In a keynote speech delivered at an annual forum of Serbian economists the country’s president Boris Tadic delivered an impassioned call for an end to links between business, the state and crime.
Addressing what some sections of the media have dubbed “Serbia’s Davos”, Tadic told delegates that without greater development of civil society, a wider acceptance of the rule of law and an end to corruption, Serbia’s future looked bleak. He called on society and business to break the links that he said had emerged during the time of former president Slobodan Milosevic.
“If these ties are broken, we have a chance – but no guarantee – to have a better future. The guarantees are in economic and social reforms, which we will implement,” Tadic said. He added that the economic situation in the country was difficult, that the poorest in society would be most affected and that action was needed to stop the decline. “No one has the right to behave as they did in earlier years,” Tadic told the gathering.
He said that while it may have been necessary for the country to spend more than it earned to drag it out of the Milosevic induced years of economic decline, excessive spending now would “only contribute to a new destruction”. He warned “representatives of big business” that they would not be able to earn as much as they earned before and said small and medium-sized enterprises would not be able to take out loans as easily as before.
The conference, attended by many of Serbia’s top politicians and business people, also addressed the government’s economic policy.
Prime Minister Mirko Cvetkovic, Minister of Economy and Regional Development Mladjan Dinkic and Minister of Finance Diana Dragutinovic also addressed the forum.
Cvetkovic and Dinkic both repeated earlier assurances that the signing of a new stand-by arrangement with the International Monetary Fund wold merely contribute to stability and was purely a precautionary measure.
Cvetkovic admitted that the budget deficit was likely to reach 2.5 – 3 per cent, rather than the previously projected 1.75 per cent.
Contrary to the opinions of many economists, Dinkic claimed that Serbia “would not enter a recession” . Serbia should have an expansive fiscal policy, with a budget deficit up to 3 per cent at the most, coupled with a moderately restrictive monetary policy, though he said interest rates should be reduced. Recession, would be avoided, he said as long as the decline in industrial production could be kept below 10 per cent by the end of the first quarter.

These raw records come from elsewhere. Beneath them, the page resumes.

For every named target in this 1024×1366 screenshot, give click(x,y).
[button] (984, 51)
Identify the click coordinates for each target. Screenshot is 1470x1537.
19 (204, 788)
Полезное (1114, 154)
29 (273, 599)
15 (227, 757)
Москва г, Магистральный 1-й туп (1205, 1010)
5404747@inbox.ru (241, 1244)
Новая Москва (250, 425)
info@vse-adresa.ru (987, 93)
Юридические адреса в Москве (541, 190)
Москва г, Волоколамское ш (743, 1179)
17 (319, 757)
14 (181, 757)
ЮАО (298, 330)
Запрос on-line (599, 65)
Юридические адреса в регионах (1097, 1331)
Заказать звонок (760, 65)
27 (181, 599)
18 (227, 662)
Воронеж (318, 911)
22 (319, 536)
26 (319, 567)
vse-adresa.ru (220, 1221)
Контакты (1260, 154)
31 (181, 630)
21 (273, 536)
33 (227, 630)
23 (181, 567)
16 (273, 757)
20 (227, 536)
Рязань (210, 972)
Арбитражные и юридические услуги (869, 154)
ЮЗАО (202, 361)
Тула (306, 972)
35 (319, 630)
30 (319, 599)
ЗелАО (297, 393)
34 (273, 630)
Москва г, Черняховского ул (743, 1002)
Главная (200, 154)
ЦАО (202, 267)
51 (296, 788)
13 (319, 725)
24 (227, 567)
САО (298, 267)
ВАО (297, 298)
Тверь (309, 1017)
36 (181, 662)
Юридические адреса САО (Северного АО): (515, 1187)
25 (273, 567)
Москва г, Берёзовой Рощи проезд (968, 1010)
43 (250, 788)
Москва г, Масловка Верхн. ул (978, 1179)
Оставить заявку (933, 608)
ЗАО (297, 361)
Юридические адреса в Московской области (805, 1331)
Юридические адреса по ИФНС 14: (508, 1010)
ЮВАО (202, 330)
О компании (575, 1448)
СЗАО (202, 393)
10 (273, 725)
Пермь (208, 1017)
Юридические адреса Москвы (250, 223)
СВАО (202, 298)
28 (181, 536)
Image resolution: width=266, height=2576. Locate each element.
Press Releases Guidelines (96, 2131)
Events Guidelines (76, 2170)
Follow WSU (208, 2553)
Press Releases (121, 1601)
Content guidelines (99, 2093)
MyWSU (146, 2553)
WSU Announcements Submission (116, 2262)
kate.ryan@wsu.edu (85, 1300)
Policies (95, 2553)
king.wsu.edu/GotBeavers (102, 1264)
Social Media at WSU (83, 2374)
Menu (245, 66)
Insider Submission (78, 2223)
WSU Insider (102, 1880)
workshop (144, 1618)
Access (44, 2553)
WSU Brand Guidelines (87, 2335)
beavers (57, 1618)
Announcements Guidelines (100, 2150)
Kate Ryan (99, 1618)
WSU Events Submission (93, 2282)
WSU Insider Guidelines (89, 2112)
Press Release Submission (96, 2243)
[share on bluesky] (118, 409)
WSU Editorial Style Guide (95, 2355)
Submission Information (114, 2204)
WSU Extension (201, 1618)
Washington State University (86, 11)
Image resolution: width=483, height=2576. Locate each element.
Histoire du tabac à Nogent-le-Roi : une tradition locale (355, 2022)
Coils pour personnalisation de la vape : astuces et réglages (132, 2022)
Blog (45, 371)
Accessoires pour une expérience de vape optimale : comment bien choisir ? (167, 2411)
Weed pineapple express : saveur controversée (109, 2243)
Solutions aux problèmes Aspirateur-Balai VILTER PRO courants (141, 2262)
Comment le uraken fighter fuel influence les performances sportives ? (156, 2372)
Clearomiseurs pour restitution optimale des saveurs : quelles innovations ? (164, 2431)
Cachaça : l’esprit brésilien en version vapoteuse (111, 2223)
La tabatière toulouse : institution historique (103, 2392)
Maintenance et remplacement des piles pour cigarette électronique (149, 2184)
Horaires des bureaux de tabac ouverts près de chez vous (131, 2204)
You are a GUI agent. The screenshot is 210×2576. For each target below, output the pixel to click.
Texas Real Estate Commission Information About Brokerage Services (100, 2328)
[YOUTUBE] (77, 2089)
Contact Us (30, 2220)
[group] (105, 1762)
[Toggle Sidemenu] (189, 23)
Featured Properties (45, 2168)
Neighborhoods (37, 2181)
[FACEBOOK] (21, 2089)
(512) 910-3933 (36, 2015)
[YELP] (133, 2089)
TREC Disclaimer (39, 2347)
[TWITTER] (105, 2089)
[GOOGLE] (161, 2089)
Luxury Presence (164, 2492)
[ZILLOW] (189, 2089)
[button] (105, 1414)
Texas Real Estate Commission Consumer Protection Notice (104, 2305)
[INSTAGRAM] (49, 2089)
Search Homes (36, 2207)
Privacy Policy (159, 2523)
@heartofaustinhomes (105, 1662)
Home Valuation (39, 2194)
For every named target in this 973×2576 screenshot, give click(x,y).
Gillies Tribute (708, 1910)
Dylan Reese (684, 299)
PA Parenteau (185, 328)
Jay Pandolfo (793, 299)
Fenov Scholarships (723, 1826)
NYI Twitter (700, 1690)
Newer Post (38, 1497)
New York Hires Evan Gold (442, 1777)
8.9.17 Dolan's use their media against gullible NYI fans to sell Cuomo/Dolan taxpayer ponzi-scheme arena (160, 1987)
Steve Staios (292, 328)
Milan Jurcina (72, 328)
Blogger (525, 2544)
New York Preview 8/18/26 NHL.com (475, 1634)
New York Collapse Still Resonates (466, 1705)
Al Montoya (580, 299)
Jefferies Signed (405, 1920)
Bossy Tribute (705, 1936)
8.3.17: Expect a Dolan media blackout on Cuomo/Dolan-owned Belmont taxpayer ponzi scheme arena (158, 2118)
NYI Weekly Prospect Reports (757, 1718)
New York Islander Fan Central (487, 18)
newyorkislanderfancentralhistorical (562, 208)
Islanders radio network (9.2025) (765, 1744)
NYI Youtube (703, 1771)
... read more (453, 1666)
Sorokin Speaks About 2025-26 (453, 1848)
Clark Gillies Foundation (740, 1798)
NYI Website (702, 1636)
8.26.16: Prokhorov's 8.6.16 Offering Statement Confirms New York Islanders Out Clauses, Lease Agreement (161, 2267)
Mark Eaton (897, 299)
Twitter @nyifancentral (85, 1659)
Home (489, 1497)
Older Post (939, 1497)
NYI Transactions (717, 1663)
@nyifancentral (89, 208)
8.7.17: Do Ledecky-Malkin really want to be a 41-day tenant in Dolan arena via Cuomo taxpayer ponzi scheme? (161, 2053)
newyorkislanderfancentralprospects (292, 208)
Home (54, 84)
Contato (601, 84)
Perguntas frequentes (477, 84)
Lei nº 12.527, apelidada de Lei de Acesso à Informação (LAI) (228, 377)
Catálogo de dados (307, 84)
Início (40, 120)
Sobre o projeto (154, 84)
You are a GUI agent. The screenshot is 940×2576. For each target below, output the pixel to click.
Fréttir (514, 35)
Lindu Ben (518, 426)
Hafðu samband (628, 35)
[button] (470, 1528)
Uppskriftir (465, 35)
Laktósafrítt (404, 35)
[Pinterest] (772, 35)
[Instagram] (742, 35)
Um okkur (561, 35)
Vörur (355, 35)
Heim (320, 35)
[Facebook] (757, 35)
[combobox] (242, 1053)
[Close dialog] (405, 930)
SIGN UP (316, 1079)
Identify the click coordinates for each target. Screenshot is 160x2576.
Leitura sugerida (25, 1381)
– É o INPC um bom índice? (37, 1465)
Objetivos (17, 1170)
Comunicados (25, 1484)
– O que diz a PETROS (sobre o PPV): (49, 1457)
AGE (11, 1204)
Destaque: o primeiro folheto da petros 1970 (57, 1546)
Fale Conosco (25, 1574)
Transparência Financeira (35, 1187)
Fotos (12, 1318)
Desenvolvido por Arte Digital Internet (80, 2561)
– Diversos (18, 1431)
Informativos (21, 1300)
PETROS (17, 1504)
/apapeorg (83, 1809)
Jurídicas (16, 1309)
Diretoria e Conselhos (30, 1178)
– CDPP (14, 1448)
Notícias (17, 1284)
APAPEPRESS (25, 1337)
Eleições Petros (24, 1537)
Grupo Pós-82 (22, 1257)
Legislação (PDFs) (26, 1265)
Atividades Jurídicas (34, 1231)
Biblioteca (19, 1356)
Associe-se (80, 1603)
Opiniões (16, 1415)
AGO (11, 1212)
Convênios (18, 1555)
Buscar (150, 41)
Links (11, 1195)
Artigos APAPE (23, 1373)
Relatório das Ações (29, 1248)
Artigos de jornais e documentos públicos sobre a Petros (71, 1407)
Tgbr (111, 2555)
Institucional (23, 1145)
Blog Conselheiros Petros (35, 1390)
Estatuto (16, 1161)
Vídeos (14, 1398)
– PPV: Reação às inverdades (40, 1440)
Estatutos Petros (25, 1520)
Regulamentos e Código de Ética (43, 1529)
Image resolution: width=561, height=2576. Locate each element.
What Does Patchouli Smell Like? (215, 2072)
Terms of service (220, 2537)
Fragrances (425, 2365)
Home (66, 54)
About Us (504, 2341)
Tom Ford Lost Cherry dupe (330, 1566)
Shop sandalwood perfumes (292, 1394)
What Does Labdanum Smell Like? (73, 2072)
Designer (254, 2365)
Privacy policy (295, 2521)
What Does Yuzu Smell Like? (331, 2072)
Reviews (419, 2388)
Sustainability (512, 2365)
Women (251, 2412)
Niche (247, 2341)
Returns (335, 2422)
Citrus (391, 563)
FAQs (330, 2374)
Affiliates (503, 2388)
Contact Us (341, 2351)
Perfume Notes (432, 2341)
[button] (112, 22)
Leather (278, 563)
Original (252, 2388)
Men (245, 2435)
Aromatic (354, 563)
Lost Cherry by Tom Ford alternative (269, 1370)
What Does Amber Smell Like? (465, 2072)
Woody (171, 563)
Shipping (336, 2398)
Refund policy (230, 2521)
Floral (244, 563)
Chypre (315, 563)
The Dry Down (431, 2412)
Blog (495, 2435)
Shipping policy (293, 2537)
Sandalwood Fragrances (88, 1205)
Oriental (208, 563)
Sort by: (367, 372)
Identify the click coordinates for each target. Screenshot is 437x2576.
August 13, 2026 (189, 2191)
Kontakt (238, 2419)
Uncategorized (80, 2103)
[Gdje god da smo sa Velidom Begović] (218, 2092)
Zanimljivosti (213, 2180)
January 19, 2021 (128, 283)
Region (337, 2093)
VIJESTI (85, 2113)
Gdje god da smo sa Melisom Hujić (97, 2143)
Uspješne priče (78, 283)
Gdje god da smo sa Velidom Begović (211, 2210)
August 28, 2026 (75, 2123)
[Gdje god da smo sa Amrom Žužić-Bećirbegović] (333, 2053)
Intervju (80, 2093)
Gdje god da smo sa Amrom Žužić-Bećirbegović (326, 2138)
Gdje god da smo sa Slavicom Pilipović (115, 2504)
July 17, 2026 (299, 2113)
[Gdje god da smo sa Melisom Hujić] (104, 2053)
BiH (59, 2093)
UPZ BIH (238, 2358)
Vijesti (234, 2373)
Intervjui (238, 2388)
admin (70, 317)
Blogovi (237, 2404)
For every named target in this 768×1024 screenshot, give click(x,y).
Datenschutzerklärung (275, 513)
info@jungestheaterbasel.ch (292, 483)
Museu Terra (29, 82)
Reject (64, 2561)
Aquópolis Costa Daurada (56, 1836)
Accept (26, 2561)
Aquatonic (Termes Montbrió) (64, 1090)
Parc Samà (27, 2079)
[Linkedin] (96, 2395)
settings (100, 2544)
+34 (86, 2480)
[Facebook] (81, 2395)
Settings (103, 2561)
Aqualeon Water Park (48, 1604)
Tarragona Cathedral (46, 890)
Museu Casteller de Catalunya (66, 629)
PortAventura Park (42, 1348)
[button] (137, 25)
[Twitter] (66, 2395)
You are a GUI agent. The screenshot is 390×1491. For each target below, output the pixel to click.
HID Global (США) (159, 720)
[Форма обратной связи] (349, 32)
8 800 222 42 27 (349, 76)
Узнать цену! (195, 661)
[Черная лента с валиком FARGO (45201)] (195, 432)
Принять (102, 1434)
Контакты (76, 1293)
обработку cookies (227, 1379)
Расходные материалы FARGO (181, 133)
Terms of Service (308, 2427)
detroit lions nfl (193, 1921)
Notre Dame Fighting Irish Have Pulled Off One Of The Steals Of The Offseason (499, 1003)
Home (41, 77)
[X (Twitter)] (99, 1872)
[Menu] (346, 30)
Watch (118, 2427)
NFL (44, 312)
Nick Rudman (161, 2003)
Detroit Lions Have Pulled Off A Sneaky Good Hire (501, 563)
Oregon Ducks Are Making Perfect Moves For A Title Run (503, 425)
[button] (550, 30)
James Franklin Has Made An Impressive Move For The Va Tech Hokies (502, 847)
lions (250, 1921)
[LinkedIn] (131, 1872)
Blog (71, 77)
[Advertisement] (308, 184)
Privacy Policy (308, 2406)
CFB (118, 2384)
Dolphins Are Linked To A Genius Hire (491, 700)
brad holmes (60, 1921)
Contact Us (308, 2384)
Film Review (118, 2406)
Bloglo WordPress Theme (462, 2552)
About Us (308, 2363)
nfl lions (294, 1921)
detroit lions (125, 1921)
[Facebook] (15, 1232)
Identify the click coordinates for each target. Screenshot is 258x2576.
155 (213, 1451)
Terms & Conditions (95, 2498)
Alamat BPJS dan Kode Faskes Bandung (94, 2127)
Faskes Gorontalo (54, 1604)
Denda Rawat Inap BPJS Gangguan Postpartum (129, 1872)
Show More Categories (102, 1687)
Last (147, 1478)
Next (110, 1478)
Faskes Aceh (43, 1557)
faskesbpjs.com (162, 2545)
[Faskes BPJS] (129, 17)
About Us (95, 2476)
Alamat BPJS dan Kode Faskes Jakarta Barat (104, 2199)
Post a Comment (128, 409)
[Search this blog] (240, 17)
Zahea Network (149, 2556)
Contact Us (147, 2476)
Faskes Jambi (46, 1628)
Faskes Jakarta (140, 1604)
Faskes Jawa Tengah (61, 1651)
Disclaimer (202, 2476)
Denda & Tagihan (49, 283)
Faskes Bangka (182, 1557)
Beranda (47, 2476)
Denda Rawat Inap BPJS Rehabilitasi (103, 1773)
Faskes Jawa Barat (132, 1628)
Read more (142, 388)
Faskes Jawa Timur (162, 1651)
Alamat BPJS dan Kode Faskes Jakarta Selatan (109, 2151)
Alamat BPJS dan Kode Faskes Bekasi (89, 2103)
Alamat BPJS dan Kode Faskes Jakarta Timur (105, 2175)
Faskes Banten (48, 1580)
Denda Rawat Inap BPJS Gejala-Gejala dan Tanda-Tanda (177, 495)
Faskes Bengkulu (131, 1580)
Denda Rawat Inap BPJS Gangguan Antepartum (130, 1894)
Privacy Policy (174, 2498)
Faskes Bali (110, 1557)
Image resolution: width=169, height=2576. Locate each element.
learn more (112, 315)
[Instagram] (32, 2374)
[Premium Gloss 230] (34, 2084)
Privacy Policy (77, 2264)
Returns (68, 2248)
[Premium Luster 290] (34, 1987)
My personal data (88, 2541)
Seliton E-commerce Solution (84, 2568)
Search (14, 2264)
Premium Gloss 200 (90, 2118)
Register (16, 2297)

Dinkic pointed to the high levels of foreign debt accumulated by Serbian businesses, amounting to some €7 billion as one of the biggest problems facing the economy, contrasting it with what he said were low levels of public debt as a percentage of GDP.
Finance minister Dragutinovic warned that a coming second wave of the financial crisis would be felt more strongly in Serbia as the economy is “highly dependent on foreign capital” which would be more difficult to obtain. She also noted what she said was a huge gap between levels of savings and necessary investments. She warned that the country would have to take extra loans. The only alternative, she said, was to increase receipts from privatisations but noted that this would take time.
In a side meeting in Kopaonik, Cvetkovic and Dinkic met with Aleksander Lukashenko, president of Belarus to discuss a free trade deal between the two nations. Lukashenko, on a skiing trip to Kopaonik, took time off to discuss the implementation of a deal which they agreed should be ready for signing in Minsk at the end of March.